Records for the task —
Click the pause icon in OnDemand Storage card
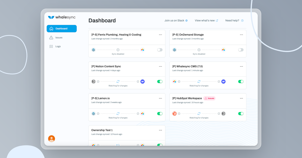The height and width of the screenshot is (158, 302). pyautogui.click(x=199, y=50)
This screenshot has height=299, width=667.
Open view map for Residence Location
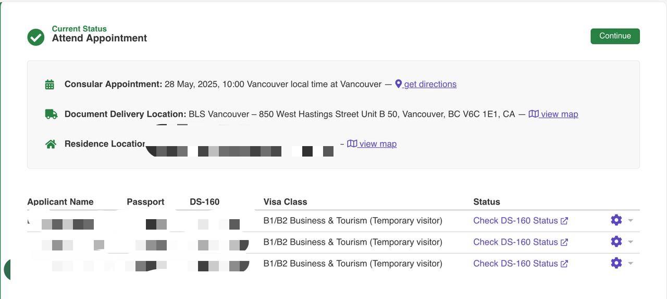click(x=372, y=143)
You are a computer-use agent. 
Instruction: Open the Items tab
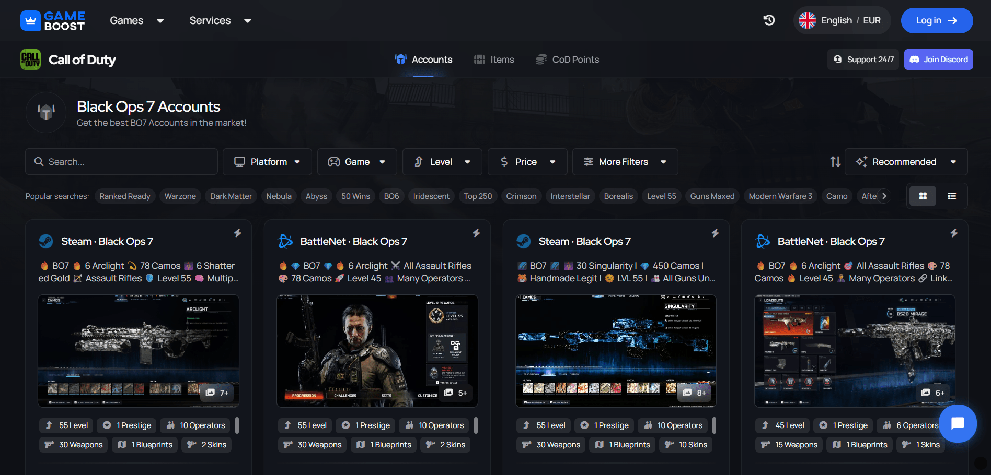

How to complete this task — Set down all the data again exactly as above, pictures excluded.

Exercise result —
Click the pause icon in OnDemand Storage card
The height and width of the screenshot is (158, 302). pyautogui.click(x=199, y=50)
This screenshot has height=299, width=667.
Open view map for Residence Location
click(x=372, y=143)
You are a computer-use agent. 
Instruction: Open the Items tab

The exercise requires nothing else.